Controlling the export of toxic chemicals that can be used as chemical weapons, precursors for their synthesis, and, more generally, chemicals of security concern is paramount when trying to prevent the proliferation of chemical weapons and support chemical security. It is key that the controls be implemented in a thorough and timely manner to prevent illegal transfers of chemicals, while at the same time facilitating legitimate transfers. By bolstering the ability of frontline officers to effectively perform such controls, the NCCT will contribute to ensuring that chemistry be only applied to serve peaceful purposes and support the progress of humanity [11].
Methods
Instant JChem platform
The IJC-based NCCT prototype was built and is managed through ChemAxon’s Instant JChem software (IJC), version 21.8.0 [19]. Specifically, as described below, Instant JChem was used to build the NCCT database. Moreover, Instant JChem is also used to manage and query the NCCT database. The Instant JChem software is a desktop-based application that runs on Windows and MacOS computers. Installation of Instant JChem is required to query the NCCT database. The NCCT database also resides locally on the desktop computers, in Derby format.
NCCT tables in CSV format
A comma-separated values (CSV) file was created for each of the CW-control tables to be implemented into the NCCT database. The CSV file had a total of 12 columns that correspond to the NCCT table fields listed above in “Results” section (Description of the table fields), with the exception of the PubChem URL field, which was created directly in Instant JChem after the import of the NCCT tables (see next section for more details). For each entry, we populated the “Structure” column with the SMILES string retrieved from the Chemical Abstract Service through the SciFindern web tool [35]. When this was not available, the field was left blank. The columns “Entry Number”, “Entry Name”, and “CAS Registry Number®” were populated with the information found in the official version of the CW-control lists. The remaining seven columns were populated with complementary pertinent information (see “Description of the table fields” in “Results” section for further details). Two of these seven columns were populated with InChI structural identifiers and InChIKey codes, which are their hashed version [14, 20]. InChI and InChIKey codes were derived from the SMILES retrieved from SciFindern. In particular, the SMILES strings were pasted into the “Draw structure” tool of the National Library of Medicine’s PubChem website [28], where they were then converted to their corresponding InChI and InChIKey codes.

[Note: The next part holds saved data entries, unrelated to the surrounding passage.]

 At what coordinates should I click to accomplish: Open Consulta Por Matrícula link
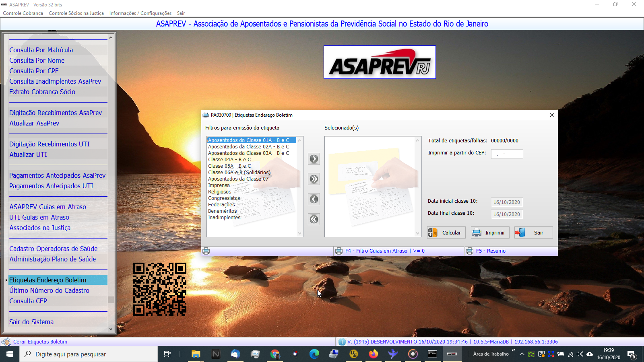click(x=41, y=50)
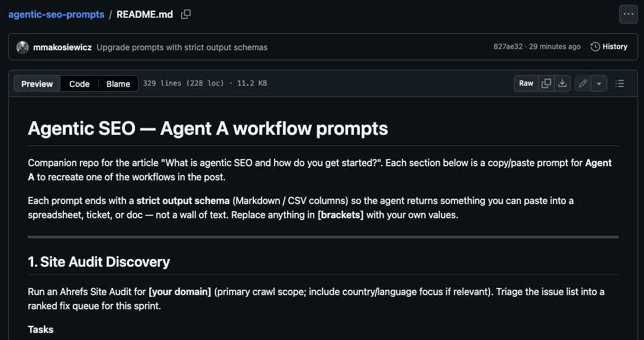Open the three-dot more options menu

(x=629, y=14)
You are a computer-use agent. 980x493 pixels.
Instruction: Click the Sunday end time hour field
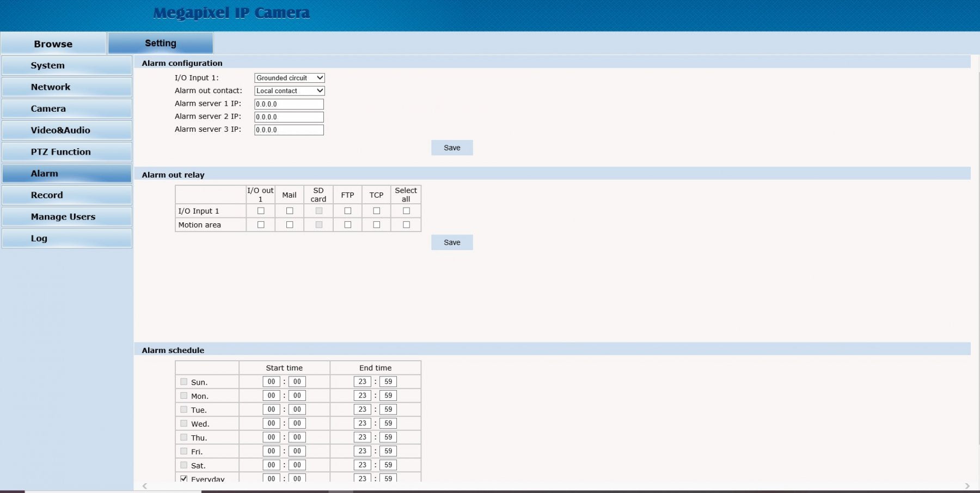tap(363, 382)

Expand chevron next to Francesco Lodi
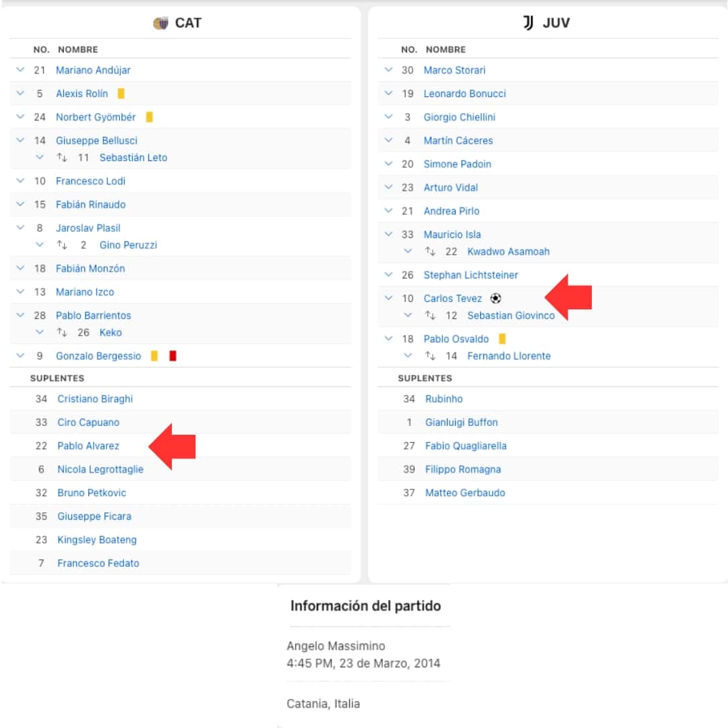point(20,181)
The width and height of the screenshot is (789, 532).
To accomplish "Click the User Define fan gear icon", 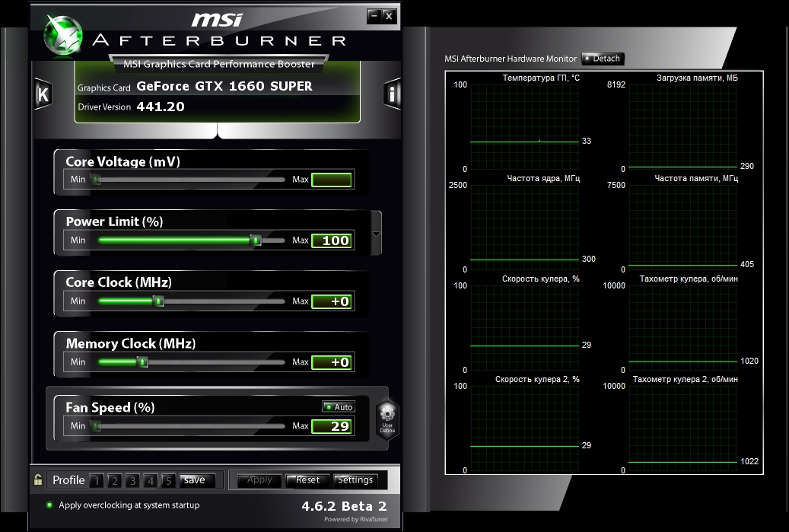I will point(387,416).
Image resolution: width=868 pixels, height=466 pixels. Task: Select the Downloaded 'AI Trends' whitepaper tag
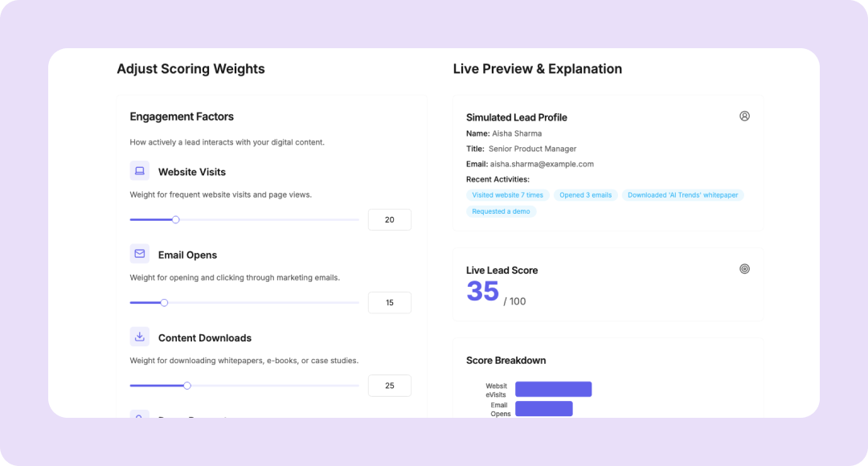click(682, 195)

Implementation of the NCCT database
The NCCT tables in CSV format were imported into Instant JChem, where they were converted into searchable database tables in Derby format through the IJC-embedded Derby database management system (the NCCT database). Each CSV file was converted into an NCCT database table; each row in the CSV file became an entry in the corresponding NCCT database table; each column in the CSV file became a field in the corresponding NCCT database table. The NCCT tables in CSV format were imported as “Markush libraries.” This is a key feature of the NCCT database, as it allows handling of the families of chemicals contained in several CW-control lists. The “Empty structures allowed” feature was turned on. The Instant JChem software automatically converted the SMILES strings in the “Structure” column into bidimensional molecular structures, which were visually inspected, thoroughly checked for accuracy, and corrected whenever needed. For the individually listed chemicals for which the “Structure” field was left blank, the molecular structures were built with ChemAxon’s Marvin interface, as implemented in Instant JChem. For families of chemicals, the Markush structures were built using ChemAxon’s Markush Editor, version 21.8.0 [36]. The Markush structures were then added to the NCCT database in Instant JChem. Once the NCCT database was implemented, we added a twelfth field featuring clickable PubChem URL links. This was done by adding a static URL field through the Instant JChem interface.

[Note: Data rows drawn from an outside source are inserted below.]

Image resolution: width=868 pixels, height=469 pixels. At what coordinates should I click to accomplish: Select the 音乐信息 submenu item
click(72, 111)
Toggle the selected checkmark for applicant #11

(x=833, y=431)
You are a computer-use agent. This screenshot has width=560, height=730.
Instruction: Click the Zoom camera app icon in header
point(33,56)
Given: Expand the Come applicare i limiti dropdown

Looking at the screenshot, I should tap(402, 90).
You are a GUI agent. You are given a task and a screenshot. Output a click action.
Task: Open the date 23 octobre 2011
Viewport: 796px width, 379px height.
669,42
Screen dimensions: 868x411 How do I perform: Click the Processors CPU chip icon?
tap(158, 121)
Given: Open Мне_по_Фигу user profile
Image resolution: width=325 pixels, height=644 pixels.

Separation of single component and multiple component substances
Most of the entries in the CW-control lists implemented in the NCCT database contain a single chemical species (single component substances). However, in some CW-control lists, some of the entries, e.g. salts and mixtures, contain multiple chemical species (multiple component substances). In the NCCT database, we split the CW-control lists that feature both single component and multiple component substances into two tables, one with single component substances only and one with multiple component substances only. This is due to the need to apply different standardizers to the single component and multiple component substances (see the paragraph below for further details).
Standardization of tables and queries
Standardizers were applied to the NCCT database tables to account for the equivalence of different variants of the same chemical as well as different ways or representing the same chemical. The following standardizers were applied to all NCCT database tables: Aromatize, Remove Explicit Hydrogens, Clear Isotopes, and Neutralize. For the NCCT database tables featuring single component substances, the Remove Solvents and Remove Fragment standardizers were also applied to account for the equivalence of salts (these standardizers cannot be applied to lists featuring multiple component substances because they would cause the deletion of one of the components of the entries). The parameters for the Remove Fragment standardizer were set to “Remove smallest” and “Depends on number of heavy atoms” in all the NCCT database tables except for the one relative to CWC Schedule 2, where it was set to “Keep largest” and “Depends on the number of heavy atoms.” The different approach taken for Schedule 2 is due to the fact that, because of the size of one of the Schedule 2 families (entry 2B4), the “Remove smallest” option would not allow Schedule 2 queries to run.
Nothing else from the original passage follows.